――句集『子音』 田中葉月・著 発行所・ふらんす堂――
作者は現代俳句協会会員・九州俳句作家協会会員・「豈」同人で、この句集が第一句集となる。あとがきに「世界最短詩とも言われる俳句とは何だろう。私にとって俳句とは心をキャンパスにして描く絵のようなもの。まだまだ思うに任せないのが現実だが、なぜか大抵言葉が遅れてくるような気がする。その奇妙な時間のずれが不思議な感覚となって快い。」とあり、その時間のずれが新鮮な世界の表出となっている。

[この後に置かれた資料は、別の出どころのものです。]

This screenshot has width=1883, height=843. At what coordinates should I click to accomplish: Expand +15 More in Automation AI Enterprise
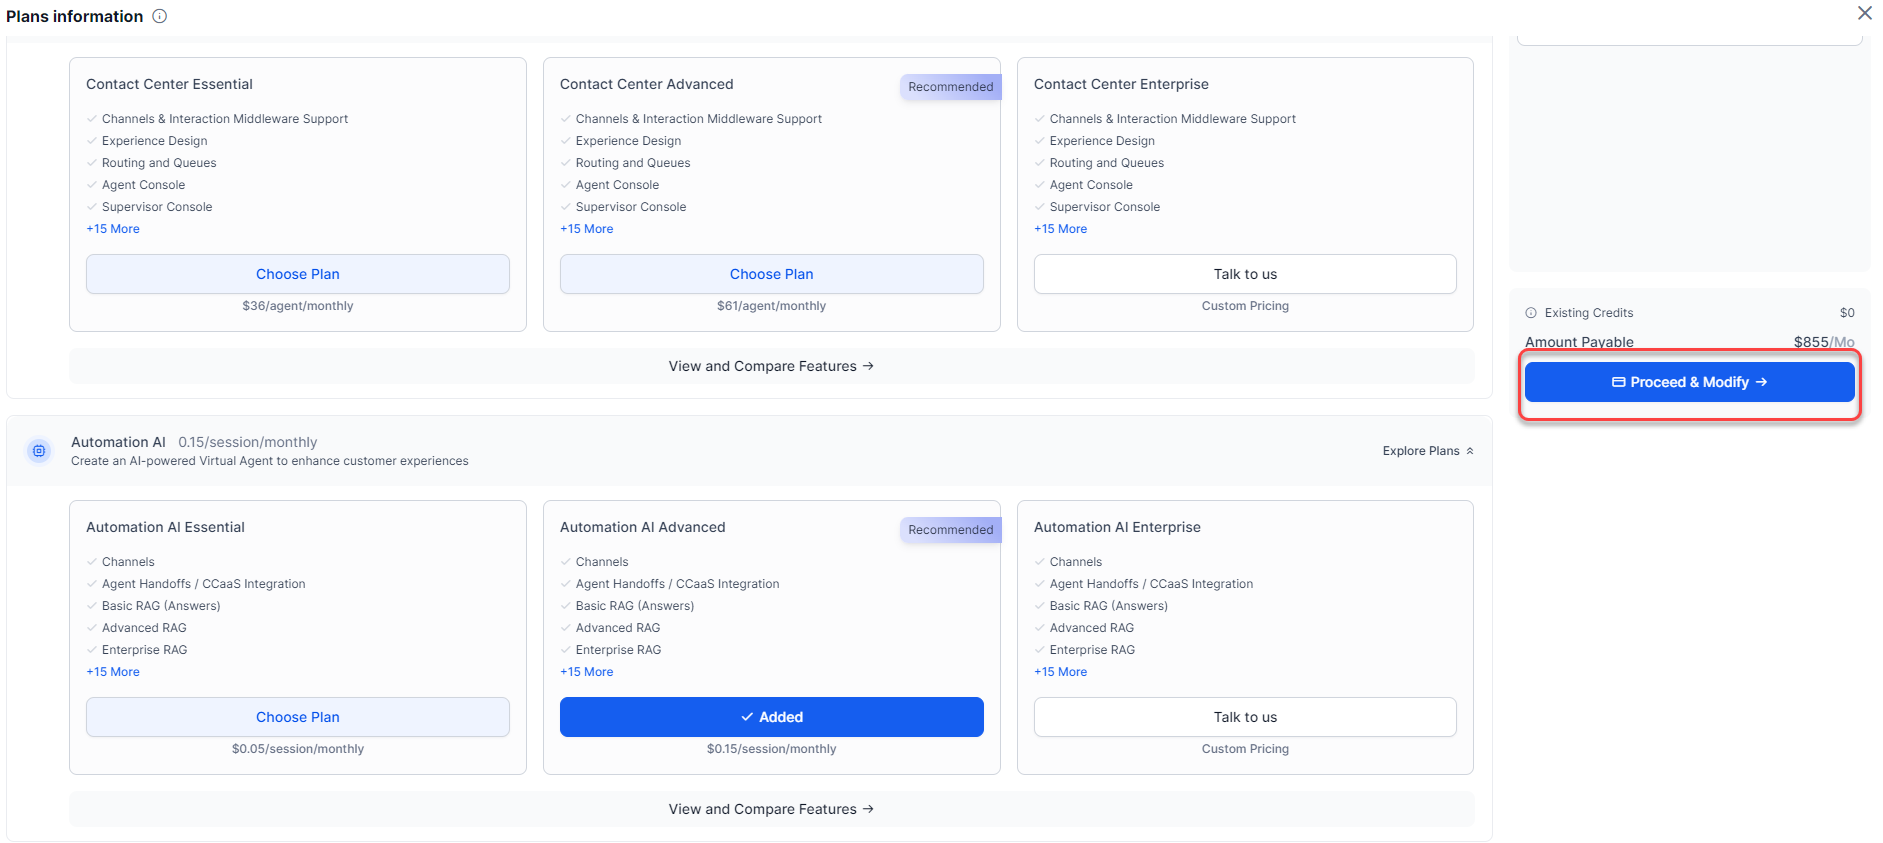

構成は春夏秋冬の原則に則っており、季節それぞれに洒落たカラー名が付与されている。
(SPRING BLUE)より
回転ドア春愁ぽとり産み落とす
春の日をあつめて痒しマンホール
回転ドアやマンホールに情意を託した手法である。しかも春愁を産み落とすという行為や、春の日に痒みを覚えるといった、シュールな皮膚感覚は女性ならではのものなのではないであろうか。
大陸のゆつくりうごく春のキリン
ゆっくりうごくのは大陸であり、春のキリンという二重構造の作品。そう言った意味から、前意からは壮大な大陸移動説といった時空間が、後意からは系統発生といった形態の進化の歴史も窺える。
ふらここの響くは子音ばかりなり
ふらここという言葉から子音から紫苑や師恩を思い浮かべた。紫苑からはかつての女学生時代の思い出などを、師恩からは子音と母音との関係から学窓への視線と受け取ったのだが。
(SUMMER ORANGE)より
夏の月梯子掛けても知らぬふり
とりあへずグッドデザイン大賞天道虫
両句共に無感覚の感動のような表情をしている。そして夏の月と梯子、グッドデザイン大賞と天道虫との取り合せは意表を突いており、ウイットのきいた句である。
虹生まるわが体内の自由席
この自由席は未来や希望を含んだ自由な生き方のベクトルを示しているのでは無いであろうか。まさに「虹」はその先にある憧れの対象のようにも思われる。
青い鳥そつと来て去るハンモック
誰しもにとって、青い鳥とは日常に於ける不在の象徴のようなものであろう。誰もいないハンモックが静かに揺れている様(さま)に何故か優しさと淋しさとが入り混じっている感覚が認められる。
(FALL GOLD)より
銃口は風の隙間に鶏頭花
半音のかすかにずれる鰯雲
鶏頭花も鰯雲も、その存在感は風の隙間や空のかすかなずれに脅かされているようだ。そして鶏頭花はその朱色が血に見まごう故に銃口に対峙されているのであろう。また、空の無音の中にもかすかな半音がずれの擦過音のごとく感じ取られたのでもあろう。
南瓜煮るふつつかものにございます
ポニーテール爽やかに影きりにけり
時にこのようなライトヴァース的な作品に出会い、微笑まれる。南瓜を煮る行為は単なる田舎的な謂いではなく、凡人としての優しさを示唆してもいる。そしてポニーテールが風では無く影をきる、という所作の潔さも爽快感を際立たせている。
(WINTER BLACK)より
この辺り鳥獣戯画のクリスマス
葱白し七つの大罪ほぼ犯し
イロニーな視点を持った句柄である。聖なるクリスマスが鳥獣戯画的な遊びとなってしまっている現代風俗への揶揄。そして葱という一般の人間を暗示する存在も元々は白い面を持っていたにも関わらず、誰しも七つの大罪を避けることが出来ないという現実への自悔など、人間苦のような表情を包含している作品である。
マスクしてみな美しき手術台
マスクや手術台に対してのこの様な感覚、視点は新鮮である。全てを委ねる相手・対象はみな美しく見える存在なのであろう。
風花す銀紙ほどのやさしさに
風花は雪片ゆえに儚い存在なのだが、そのキラキラした光景を「銀紙ほどの」と表現した現代感覚に魅入りる。そしてその箔の薄さがやさしさにも通じている。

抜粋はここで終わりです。